**Exercise requirements**.
Can you give back, word for word, the lines of the data below from the one containing "Choose the Set" through the one containing "Tap the Direct", with both of those lines included?

**Records to process**.
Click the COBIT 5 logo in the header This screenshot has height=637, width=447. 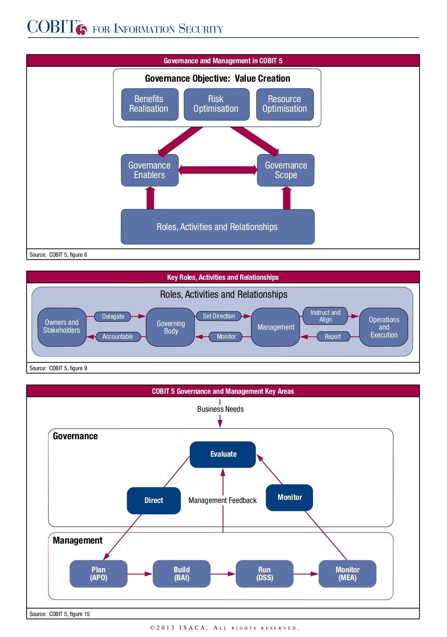(57, 27)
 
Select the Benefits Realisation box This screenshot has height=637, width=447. (149, 104)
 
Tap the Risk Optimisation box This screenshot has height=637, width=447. (216, 104)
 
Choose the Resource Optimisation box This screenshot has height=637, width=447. (285, 104)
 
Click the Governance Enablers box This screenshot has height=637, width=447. (150, 170)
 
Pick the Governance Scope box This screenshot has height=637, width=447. (286, 170)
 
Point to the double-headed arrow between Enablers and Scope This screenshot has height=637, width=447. (218, 170)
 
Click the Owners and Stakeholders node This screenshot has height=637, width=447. (62, 327)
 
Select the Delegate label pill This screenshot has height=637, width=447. (113, 317)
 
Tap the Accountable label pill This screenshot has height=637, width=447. (118, 337)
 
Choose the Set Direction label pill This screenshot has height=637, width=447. (219, 316)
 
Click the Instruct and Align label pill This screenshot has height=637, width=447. (325, 316)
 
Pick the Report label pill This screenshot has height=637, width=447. (333, 337)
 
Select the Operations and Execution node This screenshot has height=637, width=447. (384, 327)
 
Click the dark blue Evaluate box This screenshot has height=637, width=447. (223, 455)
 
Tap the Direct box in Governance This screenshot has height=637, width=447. (154, 500)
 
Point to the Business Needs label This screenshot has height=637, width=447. (220, 409)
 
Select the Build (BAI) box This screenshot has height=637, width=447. (182, 574)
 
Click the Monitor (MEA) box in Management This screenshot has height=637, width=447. (347, 574)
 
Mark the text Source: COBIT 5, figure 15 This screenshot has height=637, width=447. (60, 614)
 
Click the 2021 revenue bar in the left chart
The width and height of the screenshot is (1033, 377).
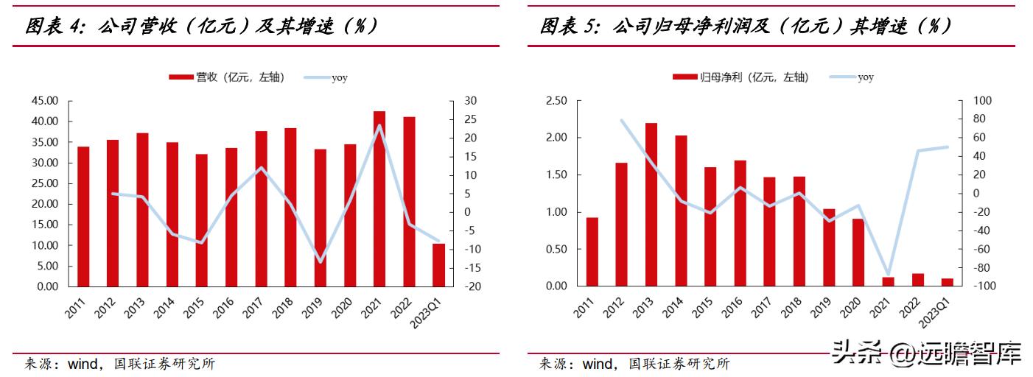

**Output for this exercise**.
Choose the Set Direction label pill This screenshot has height=637, width=447. (219, 316)
 
Click the Instruct and Align label pill This screenshot has height=637, width=447. (325, 316)
 
Pick the Report label pill This screenshot has height=637, width=447. (333, 337)
 
Select the Operations and Execution node This screenshot has height=637, width=447. (384, 327)
 
Click the dark blue Evaluate box This screenshot has height=637, width=447. (223, 455)
 
Tap the Direct box in Governance This screenshot has height=637, width=447. (154, 500)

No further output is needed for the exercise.